Nineteenth-century landscape architect Frederick Law Olmsted may not be a common household name, but you may recognize a few of his famous landscape designs as some of America’s most well-known green spaces. Central Park in New York City, Franklin Park, the Emerald Necklace, and the Back Bay Fens in Boston are just a few of his masterpieces.
This past money, a new documentary, “Frederick Law Olmsted: Designing America,” was announced and will premiere on PBS stations around the country on June 20. The documentary will highlight how Olmsted not only designed the city parks, but influenced the way America appreciated landscape design.
Today, the United States landscaping industry generates roughly $74 billion in annual revenue, and part of this massive yearly profit is due to the heightened appreciation for landscape design at the end of the 1800’s and Olmsted’s lasting impression.
Although he died in 1903, his legacy lives on through the gorgeous green spaces he has left behind for Americans to enjoy. According to Justin Martin, author of “Genius of Place: The Life of Frederick Law Olmsted,” Olmsted may “be the most important American historical figure that the average person knows least about.”
This assumption may very well be true; many people take the scenery for granted and don’t often step back and appreciate the benefits of an excellent landscape design. At your home, trees, shrubs, and other plants can provide shade for air conditioning units and reduce energy costs as well as increase your property’s value by 20%.
But Olmsted thought beyond practical uses — he wanted to give Americans the ultimate outdoor experience of relaxation and recreation.
Before undergoing the daunting task of Central Park, Olmsted was a farmer, the executive secretary of the US Sanitary Commission during the Civil War, an author, and a land surveyor. Although the jobs varied a great deal, all convened to meet his passion: landscape design.
He created “very natural looking landscapes, such as the Back Bay Fens in Boston, which appears a natural landscape, but was one that required all kinds of engineering,” Martin said.

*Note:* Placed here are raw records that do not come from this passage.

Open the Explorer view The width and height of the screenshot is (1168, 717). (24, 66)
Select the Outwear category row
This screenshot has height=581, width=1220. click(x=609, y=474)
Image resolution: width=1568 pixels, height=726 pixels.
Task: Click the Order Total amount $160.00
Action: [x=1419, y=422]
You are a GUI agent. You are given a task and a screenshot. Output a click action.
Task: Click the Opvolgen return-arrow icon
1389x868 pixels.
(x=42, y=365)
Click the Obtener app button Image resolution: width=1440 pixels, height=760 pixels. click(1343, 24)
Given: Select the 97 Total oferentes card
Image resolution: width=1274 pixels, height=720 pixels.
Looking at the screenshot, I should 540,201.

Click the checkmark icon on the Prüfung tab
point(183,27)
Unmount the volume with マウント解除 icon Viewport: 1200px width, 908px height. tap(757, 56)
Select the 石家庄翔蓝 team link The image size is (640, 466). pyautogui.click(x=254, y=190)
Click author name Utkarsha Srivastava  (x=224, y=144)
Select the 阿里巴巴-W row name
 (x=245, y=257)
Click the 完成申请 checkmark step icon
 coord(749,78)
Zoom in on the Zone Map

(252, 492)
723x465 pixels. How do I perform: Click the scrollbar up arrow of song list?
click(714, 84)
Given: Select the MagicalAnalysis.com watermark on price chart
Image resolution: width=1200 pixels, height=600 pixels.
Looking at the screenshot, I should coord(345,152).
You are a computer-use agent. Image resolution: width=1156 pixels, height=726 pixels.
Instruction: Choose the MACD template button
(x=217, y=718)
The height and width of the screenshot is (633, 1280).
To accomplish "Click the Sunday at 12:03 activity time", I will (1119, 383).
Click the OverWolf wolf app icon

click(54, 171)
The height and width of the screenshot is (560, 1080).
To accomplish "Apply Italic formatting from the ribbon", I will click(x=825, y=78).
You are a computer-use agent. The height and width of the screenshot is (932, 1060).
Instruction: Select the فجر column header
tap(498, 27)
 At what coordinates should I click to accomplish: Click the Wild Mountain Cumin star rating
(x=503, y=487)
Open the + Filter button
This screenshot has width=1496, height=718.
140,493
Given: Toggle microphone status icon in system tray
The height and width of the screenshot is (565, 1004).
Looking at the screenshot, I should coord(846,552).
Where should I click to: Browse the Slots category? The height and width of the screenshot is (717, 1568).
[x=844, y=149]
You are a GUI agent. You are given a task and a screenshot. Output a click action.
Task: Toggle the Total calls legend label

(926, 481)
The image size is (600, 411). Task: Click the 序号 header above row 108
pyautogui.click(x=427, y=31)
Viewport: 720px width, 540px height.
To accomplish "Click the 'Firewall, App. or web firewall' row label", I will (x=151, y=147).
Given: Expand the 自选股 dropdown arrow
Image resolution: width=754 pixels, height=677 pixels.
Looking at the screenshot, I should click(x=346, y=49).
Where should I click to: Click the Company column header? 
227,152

Aesthetics are everything for a landscape design these days, and this trend is partly due to his work. In a recent survey, 63% of respondents reported they would pay more for an apartment or house if it was located in an area with good green spaces. Natural looking landscapes encourage more activity and human interaction, and this is what Olmsted was aiming for.
As opposed to the elegant gardens of Europe, with their manicured gasses, sculptures, and reflective pools, Olmsted wanted nature to be just that — nature. Using less hardscaping techniques, he transported people away from their city life of stone, brick, and concrete.
In his short life, Olmsted wanted to bring people of all backgrounds together with his parks and green spaces so that they could enjoy the beauty of nature. The documentary airing on June 20 will discuss not only his personal life, but his rationale behind the landscape designs he created and the impact his completed works had on American citizens.